**PROVIDED MATERIAL**
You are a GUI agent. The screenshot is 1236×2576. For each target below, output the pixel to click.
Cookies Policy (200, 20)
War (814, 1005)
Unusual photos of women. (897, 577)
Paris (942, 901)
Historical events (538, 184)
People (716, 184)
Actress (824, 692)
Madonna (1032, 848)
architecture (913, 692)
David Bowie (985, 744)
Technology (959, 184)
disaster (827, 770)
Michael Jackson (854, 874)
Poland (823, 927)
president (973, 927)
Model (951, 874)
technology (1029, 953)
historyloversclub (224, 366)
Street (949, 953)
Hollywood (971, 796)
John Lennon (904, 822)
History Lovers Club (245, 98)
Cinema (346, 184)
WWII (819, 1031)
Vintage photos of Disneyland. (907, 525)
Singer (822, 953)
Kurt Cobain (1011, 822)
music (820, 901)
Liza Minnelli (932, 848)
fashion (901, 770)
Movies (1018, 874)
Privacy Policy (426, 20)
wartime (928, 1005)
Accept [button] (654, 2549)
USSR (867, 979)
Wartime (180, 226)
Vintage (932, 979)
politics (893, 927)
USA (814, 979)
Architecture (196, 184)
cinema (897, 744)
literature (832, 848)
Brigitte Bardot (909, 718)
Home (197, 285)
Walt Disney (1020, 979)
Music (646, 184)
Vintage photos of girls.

**TASK DESCRIPTION**
Copy out each line of the material above, word for word, from the first down to the line containing "John Lennon (904, 822)". Add nothing.

**ANSWER TO THIS TASK**
You are a GUI agent. The screenshot is 1236×2576. For each target below, output the pixel to click.
Cookies Policy (200, 20)
War (814, 1005)
Unusual photos of women. (897, 577)
Paris (942, 901)
Historical events (538, 184)
People (716, 184)
Actress (824, 692)
Madonna (1032, 848)
architecture (913, 692)
David Bowie (985, 744)
Technology (959, 184)
disaster (827, 770)
Michael Jackson (854, 874)
Poland (823, 927)
president (973, 927)
Model (951, 874)
technology (1029, 953)
historyloversclub (224, 366)
Street (949, 953)
Hollywood (971, 796)
John Lennon (904, 822)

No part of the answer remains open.